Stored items
--------------------------------------------------

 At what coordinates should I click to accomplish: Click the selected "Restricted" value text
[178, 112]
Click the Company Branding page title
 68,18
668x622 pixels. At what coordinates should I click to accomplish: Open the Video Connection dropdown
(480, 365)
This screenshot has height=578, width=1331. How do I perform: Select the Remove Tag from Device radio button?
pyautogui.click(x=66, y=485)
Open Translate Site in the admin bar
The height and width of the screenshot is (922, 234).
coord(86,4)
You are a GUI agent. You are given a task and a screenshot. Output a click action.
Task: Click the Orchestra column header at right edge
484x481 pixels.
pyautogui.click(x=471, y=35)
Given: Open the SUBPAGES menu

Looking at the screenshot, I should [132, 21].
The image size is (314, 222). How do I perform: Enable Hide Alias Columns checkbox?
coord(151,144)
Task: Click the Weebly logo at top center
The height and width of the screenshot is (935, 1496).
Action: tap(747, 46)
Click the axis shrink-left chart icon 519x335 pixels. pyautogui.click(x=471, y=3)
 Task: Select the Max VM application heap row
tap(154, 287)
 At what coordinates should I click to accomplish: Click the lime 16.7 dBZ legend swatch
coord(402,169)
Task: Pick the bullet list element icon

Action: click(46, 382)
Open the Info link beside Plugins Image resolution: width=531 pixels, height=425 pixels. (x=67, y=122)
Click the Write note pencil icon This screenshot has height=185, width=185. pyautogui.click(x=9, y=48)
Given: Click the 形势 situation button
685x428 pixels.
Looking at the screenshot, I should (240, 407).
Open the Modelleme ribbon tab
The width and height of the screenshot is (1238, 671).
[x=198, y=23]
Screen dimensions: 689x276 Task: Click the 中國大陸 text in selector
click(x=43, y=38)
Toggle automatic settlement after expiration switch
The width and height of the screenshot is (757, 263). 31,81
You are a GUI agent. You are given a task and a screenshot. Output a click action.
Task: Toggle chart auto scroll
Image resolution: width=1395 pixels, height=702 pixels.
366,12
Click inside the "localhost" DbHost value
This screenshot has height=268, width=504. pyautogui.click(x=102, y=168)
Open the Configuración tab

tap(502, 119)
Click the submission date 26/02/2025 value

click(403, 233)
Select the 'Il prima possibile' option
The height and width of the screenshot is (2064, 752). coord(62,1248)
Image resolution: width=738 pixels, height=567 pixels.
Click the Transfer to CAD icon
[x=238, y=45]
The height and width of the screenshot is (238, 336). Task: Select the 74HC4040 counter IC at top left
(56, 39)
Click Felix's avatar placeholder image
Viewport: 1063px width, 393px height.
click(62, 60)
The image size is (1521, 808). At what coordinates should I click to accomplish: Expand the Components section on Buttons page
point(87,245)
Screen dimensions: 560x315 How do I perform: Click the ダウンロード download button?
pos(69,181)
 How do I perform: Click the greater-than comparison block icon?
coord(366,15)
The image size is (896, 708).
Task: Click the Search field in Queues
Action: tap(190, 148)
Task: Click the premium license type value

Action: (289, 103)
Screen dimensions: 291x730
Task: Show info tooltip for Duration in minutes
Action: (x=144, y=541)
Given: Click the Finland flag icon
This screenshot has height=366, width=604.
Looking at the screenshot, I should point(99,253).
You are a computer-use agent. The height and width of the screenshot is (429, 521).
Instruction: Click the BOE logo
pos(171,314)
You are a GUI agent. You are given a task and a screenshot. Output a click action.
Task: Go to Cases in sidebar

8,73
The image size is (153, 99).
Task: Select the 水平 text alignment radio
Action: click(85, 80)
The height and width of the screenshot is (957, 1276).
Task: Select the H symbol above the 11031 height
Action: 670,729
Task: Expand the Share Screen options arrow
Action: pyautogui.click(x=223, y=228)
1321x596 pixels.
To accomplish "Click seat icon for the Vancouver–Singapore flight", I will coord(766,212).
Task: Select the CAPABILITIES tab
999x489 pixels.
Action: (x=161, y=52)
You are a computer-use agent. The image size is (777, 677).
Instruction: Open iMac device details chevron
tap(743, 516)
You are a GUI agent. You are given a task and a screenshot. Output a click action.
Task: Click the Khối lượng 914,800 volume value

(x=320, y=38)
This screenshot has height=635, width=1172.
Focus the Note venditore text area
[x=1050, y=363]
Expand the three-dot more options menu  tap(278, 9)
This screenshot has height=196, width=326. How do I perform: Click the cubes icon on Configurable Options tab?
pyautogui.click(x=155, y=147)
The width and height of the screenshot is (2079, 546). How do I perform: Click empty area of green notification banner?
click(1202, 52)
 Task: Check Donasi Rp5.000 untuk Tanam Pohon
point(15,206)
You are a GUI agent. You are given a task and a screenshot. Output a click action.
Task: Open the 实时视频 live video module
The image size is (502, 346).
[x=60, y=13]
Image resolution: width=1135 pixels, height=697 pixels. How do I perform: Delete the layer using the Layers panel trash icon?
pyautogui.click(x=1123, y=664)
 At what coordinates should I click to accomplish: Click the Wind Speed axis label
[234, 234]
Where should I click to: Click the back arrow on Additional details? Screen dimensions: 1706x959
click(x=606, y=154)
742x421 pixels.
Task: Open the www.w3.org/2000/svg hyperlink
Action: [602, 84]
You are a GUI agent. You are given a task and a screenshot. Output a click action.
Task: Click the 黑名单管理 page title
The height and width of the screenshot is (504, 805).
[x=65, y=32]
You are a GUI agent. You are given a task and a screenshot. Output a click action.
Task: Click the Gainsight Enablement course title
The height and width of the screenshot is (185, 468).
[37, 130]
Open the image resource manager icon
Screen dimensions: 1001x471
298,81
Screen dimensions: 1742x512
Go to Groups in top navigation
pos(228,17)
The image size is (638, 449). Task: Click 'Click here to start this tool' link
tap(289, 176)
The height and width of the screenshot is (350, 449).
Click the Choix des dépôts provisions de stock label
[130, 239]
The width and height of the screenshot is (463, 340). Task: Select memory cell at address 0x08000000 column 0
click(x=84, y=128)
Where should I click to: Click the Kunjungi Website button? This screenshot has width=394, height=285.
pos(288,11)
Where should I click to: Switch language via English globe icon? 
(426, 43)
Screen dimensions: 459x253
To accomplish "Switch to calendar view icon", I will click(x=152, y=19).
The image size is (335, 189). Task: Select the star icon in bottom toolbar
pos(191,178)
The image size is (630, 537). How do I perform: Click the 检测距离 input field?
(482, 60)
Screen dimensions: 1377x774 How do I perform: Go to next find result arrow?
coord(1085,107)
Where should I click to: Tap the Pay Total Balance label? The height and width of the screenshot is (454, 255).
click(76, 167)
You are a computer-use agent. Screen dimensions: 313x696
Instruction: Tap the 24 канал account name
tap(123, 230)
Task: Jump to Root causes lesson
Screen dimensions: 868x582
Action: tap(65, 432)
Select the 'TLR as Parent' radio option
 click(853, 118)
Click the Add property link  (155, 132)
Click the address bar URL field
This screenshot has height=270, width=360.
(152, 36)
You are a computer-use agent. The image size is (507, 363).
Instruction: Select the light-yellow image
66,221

--------------------------------------------------

→ **The problem**
In the records above, how many lines contain the string "computer"? State that number only.

→ **Answer section**
4